**Task statement**
Your output should be the lines from the one containing "Uncheck the 背景 background checkbox" through the last line below, both ends included, exactly as written and free of pictures.

**Data for this exercise**

---------------

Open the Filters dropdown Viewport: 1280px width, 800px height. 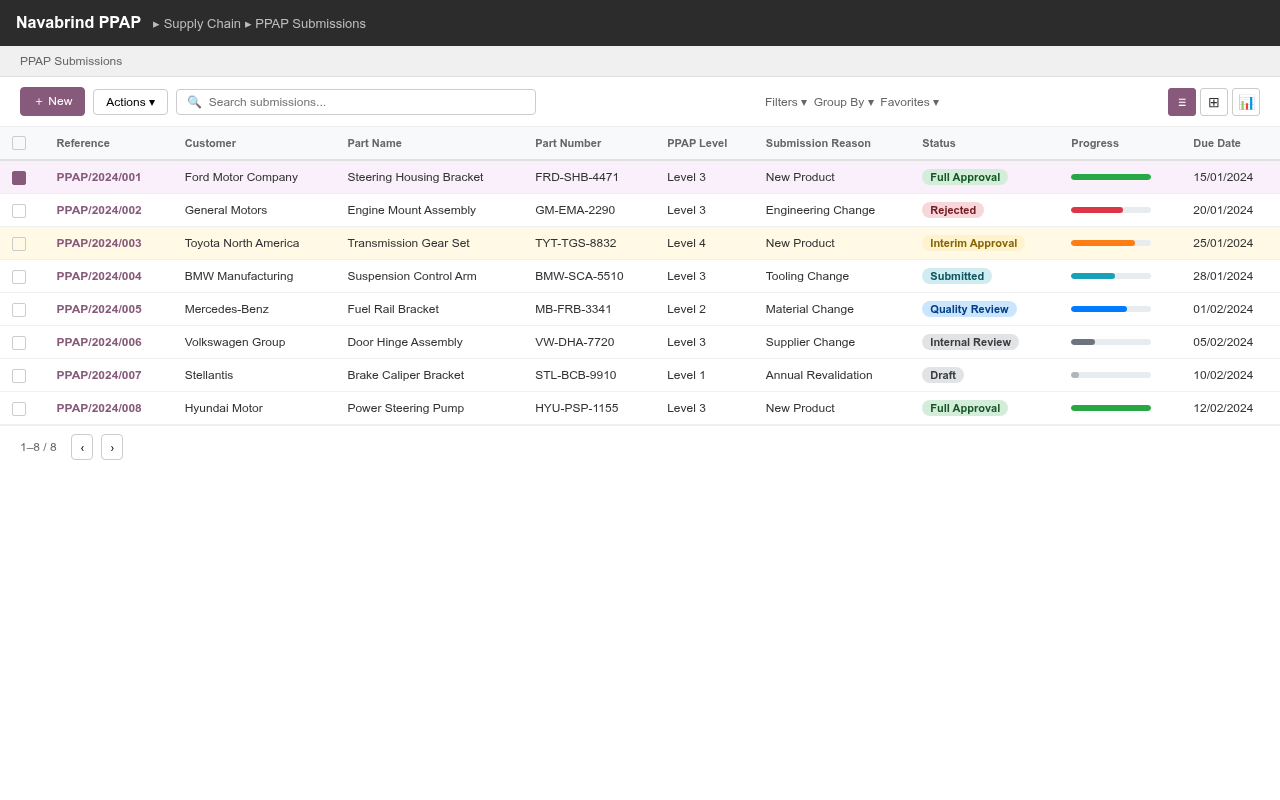[785, 102]
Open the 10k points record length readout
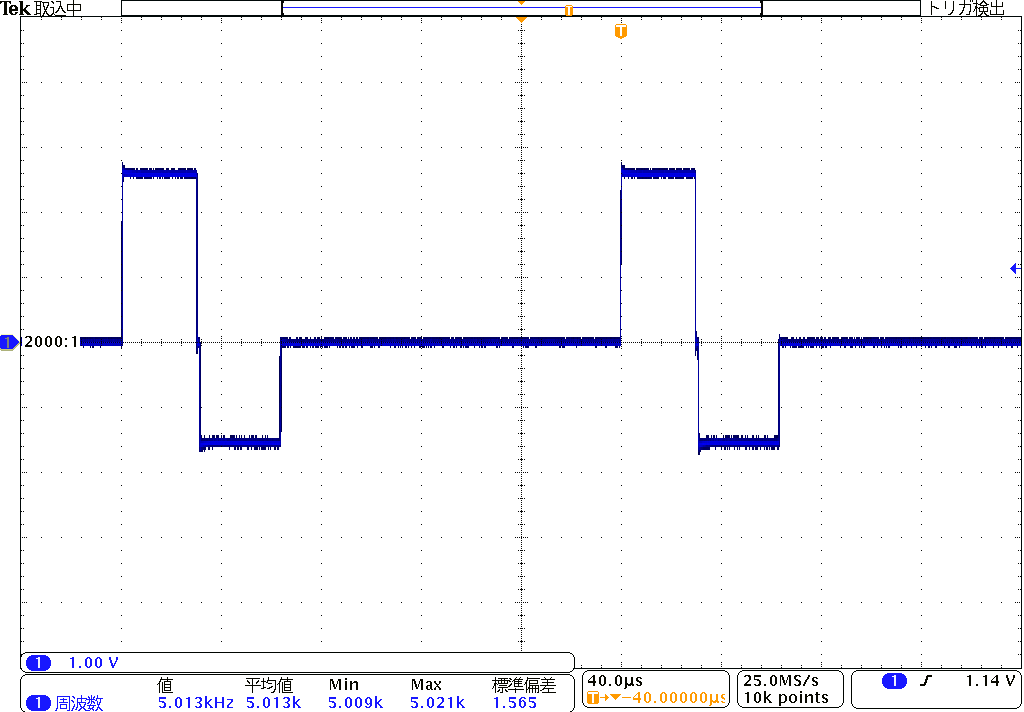1024x712 pixels. [785, 698]
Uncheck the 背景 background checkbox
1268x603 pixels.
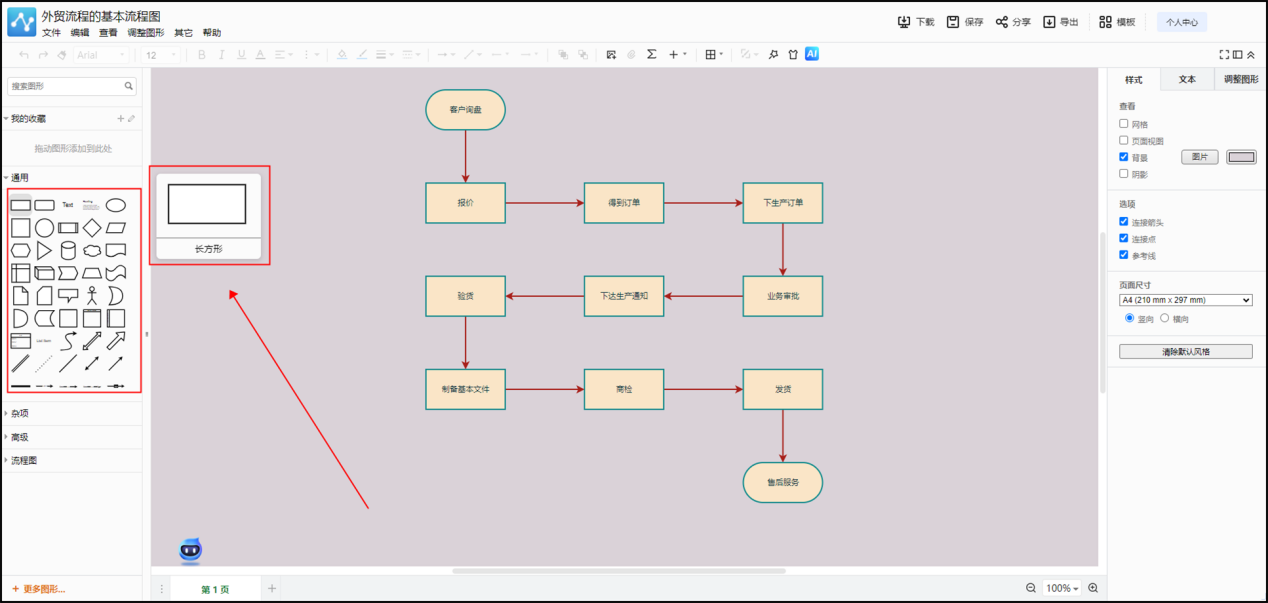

---------------

**Answer box**
Uncheck the 背景 background checkbox
1268x603 pixels.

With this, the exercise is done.